Dans une chambre face à la mer, un homme reçoit une femme, toutes les nuits. Du moins, il aurait pu la recevoir. Le texte de Duras raconte ces rendez-vous hors du temps, comme on ravive un souvenir ou qu’on affine un fantasme. L’adaptation à deux voix de La maladie de la mort, par Martine Beaulne, met en scène cette rencontre possible, au théâtre Prospero.
Le cadre est clair et simple, d’entrée de jeu : Un homme payant une femme pour qu’elle lui rende visite, tous les soirs et jusqu’au matin. Dans un mouvement de va-et-vient rappelant celui des vagues, les nuits s’allongent et se retirent, sans qu’on ne sorte de la chambre. Tel un huis-clos de l’esprit – de la mémoire ou de l’imaginaire – la pièce captive ses deux personnages dans une recherche de l’amour, de la rencontre difficile de l’autre.

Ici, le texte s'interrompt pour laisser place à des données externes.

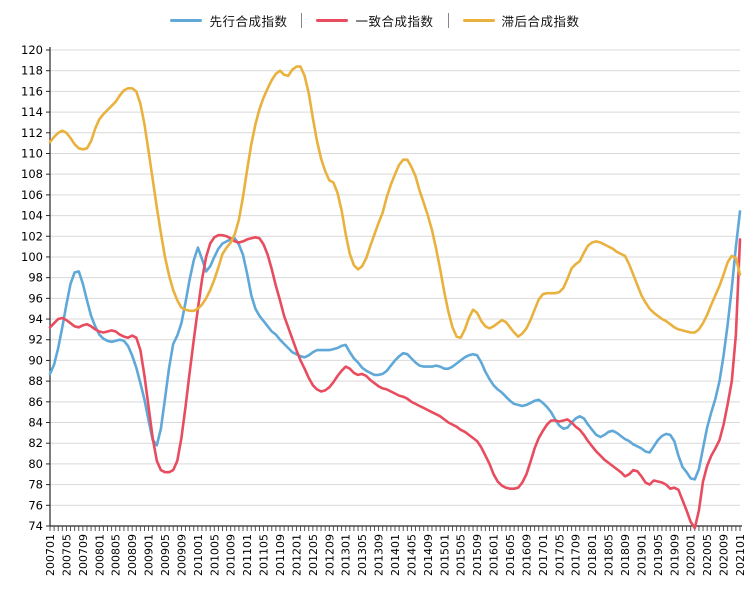 Image resolution: width=750 pixels, height=600 pixels. Describe the element at coordinates (248, 555) in the screenshot. I see `x-tick-label-201101: 201101` at that location.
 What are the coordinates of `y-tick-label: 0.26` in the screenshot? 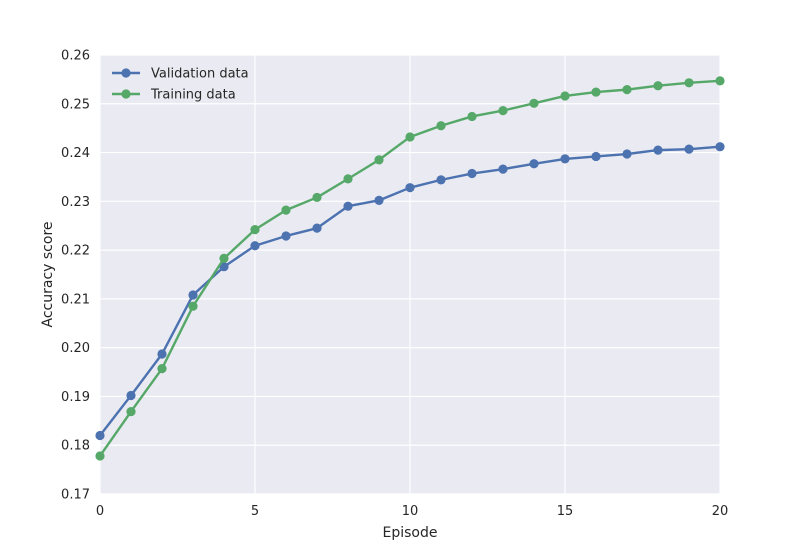 It's located at (76, 56).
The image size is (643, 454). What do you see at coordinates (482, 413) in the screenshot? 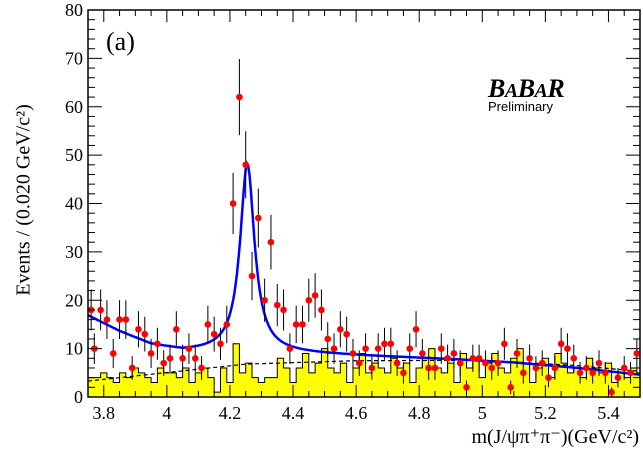
I see `x-tick-label: 5` at bounding box center [482, 413].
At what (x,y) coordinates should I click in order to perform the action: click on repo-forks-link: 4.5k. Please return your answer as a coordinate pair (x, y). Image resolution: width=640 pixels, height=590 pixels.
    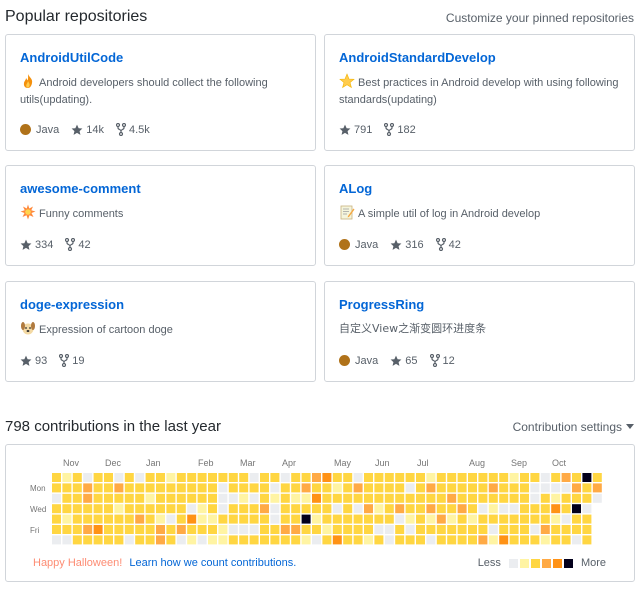
    Looking at the image, I should click on (133, 130).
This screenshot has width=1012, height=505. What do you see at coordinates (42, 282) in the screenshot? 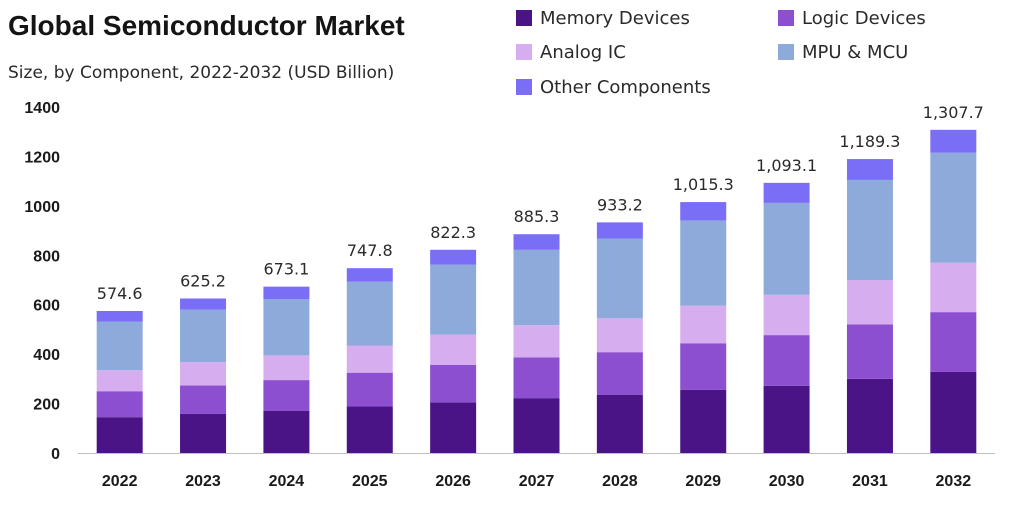
I see `y-axis: 0 200 400 600 800 1000 1200 1400` at bounding box center [42, 282].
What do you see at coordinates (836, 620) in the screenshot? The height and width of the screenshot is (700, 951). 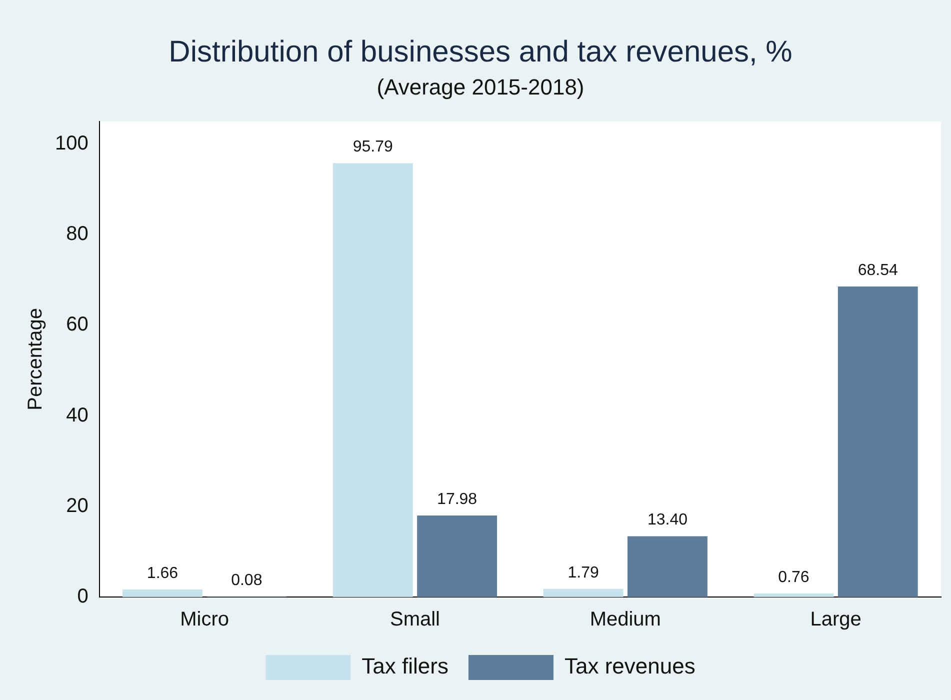 I see `x-tick-label: Large` at bounding box center [836, 620].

Si la lecture des romans de Marguerite Duras peut paraître ardue à certains, l’écoute de ce texte est, lui, d’une grande douceur. Alors que les personnages se racontent, les répétitions et les évocations plongent le public dans un jeu de projection: le sentiment interfère avec l’intellect, si bien qu’on est transporté d’échange en échange, sans arriver à asseoir un sens définitif à la quête de l’un, au rôle de l’autre. On se laisse bercer et c’est un grand plaisir à ressentir.
La proposition musicale de Vincent Beaulne accompagne ce voyage avec grande finesse. Dans cette chambre figée par le ressac des rencontres, la lumière évolue, la pluie coule sur les fenêtres, mais surtout, le son des vagues et de la flûte monte et descend, avec la mer, avec l’arrivée du jour. La scénographie offre aussi ce mur hypnotisant, à la fois vagues, draps et papier chiffonné.

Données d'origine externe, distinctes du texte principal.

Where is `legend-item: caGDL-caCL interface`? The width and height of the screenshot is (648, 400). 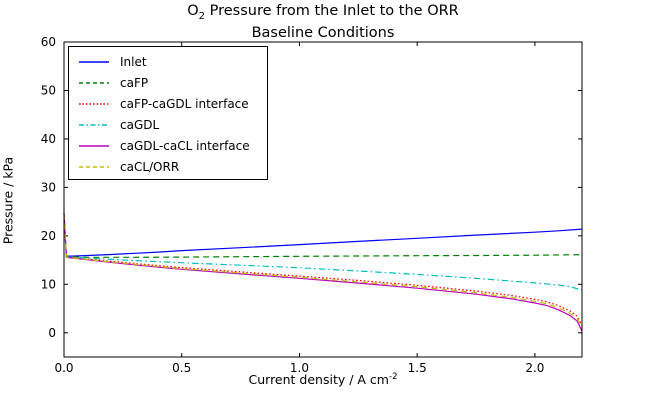
legend-item: caGDL-caCL interface is located at coordinates (168, 146).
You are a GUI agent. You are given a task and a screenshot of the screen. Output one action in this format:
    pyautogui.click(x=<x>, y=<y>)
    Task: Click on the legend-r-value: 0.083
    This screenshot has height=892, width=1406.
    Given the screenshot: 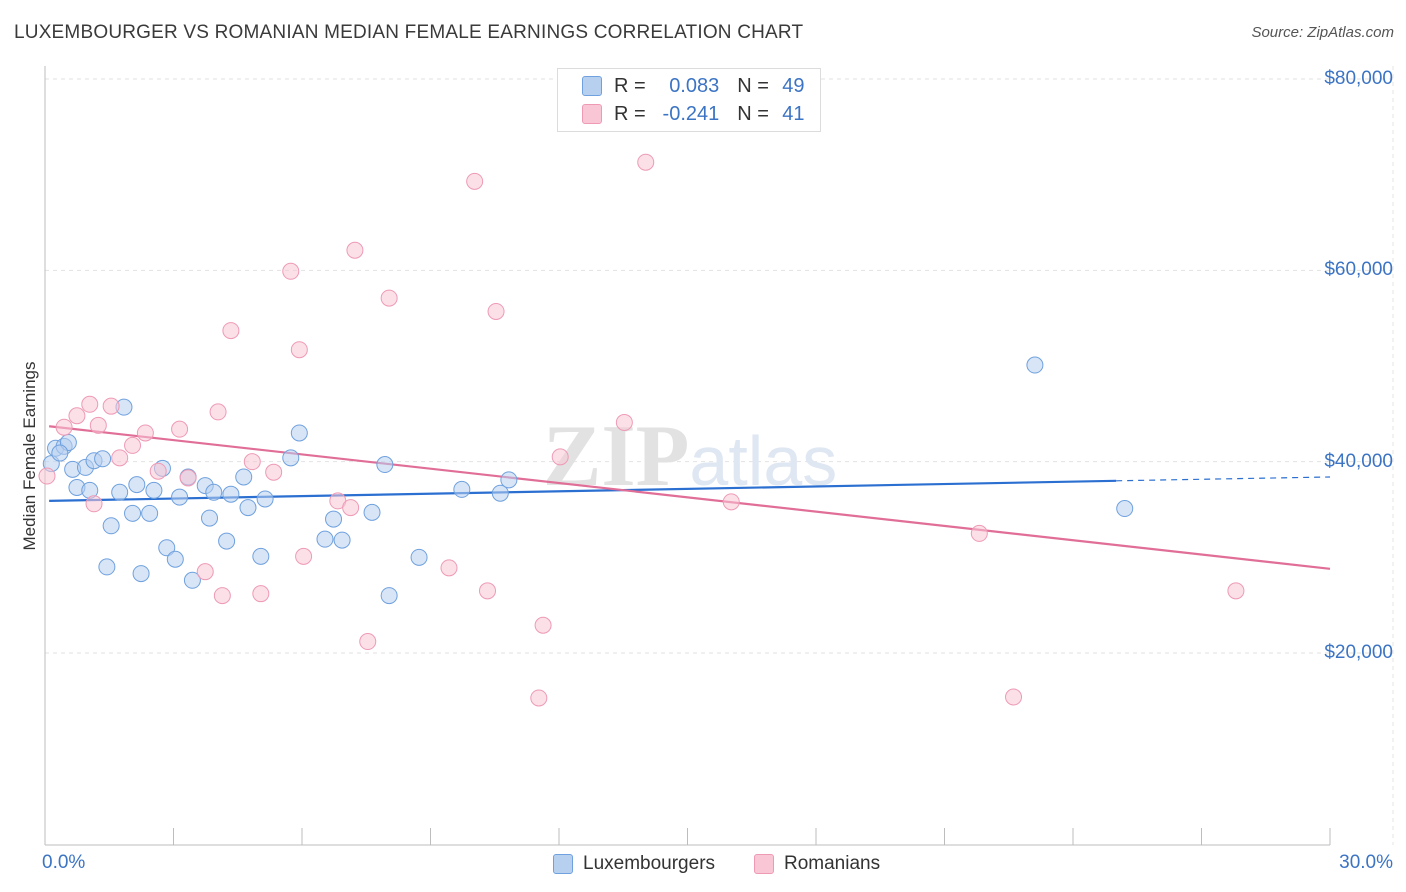 What is the action you would take?
    pyautogui.click(x=694, y=86)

L’adaptation théâtrale est très fidèle à la voix de l’autrice, qui mêle sensualité et amour, vie et mort. Les personnages accusent le manque de franchise et les espaces vides laissés par le discours, ajoutant aux couches de sens que les mots portent déjà. Martine Beaulne en a fait une mise en scène où la valse des corps découpe l’espace et le temps, comme une suite de cliché photographique où l’attention s’arrête. Ces déplacements généralement minimalistes permettent aux enjeux de se transmettre via le texte, bien entendu, mais laisse aussi une grande place au jeu des deux comédiens.

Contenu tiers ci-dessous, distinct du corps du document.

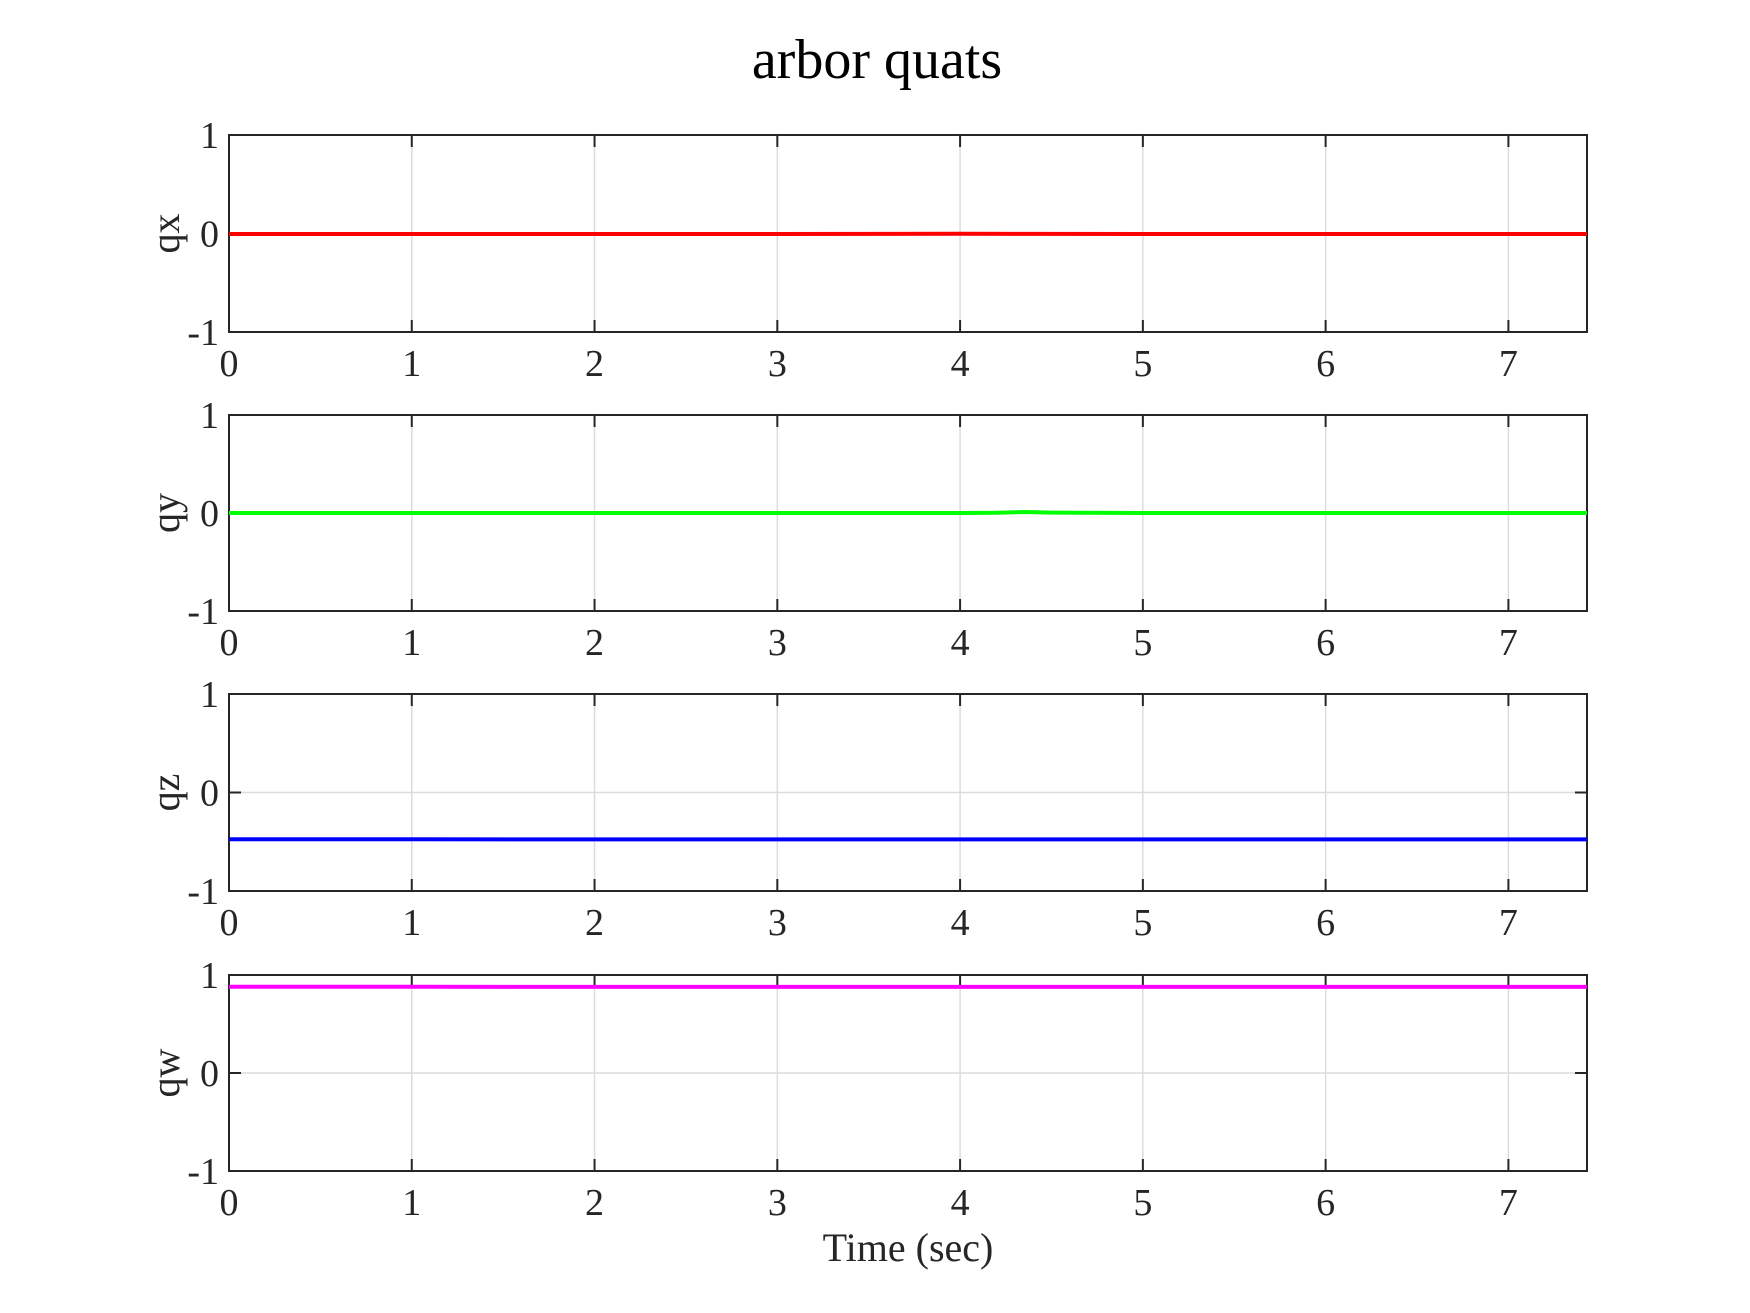  What do you see at coordinates (166, 513) in the screenshot?
I see `y-axis-label: qy` at bounding box center [166, 513].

Car le choix du duo d’acteurs est, en lui-même, une raison d’aller voir La maladie de la mort, dans les semaines à venir. Sylvie Drapeau et Paul Savoie se partagent la scène avec grande adresse et sensibilité. C’est un texte qui voile et révèle à la fois, où les interprètes doivent avoir le génie de la subtilité et de la justesse, du sourire qui surprend, de la voix qui fend sans rompre, de la colère qui tonne sans frapper.
La courte heure de théâtre rempli son mandat et transporte ses spectateurs dans un autre lieu de la conscience. Amant de la littérature et de la scène, vous trouverez assurément une grande beauté dans l’expérience qui se joue au théâtre Prospero, ce mois-ci.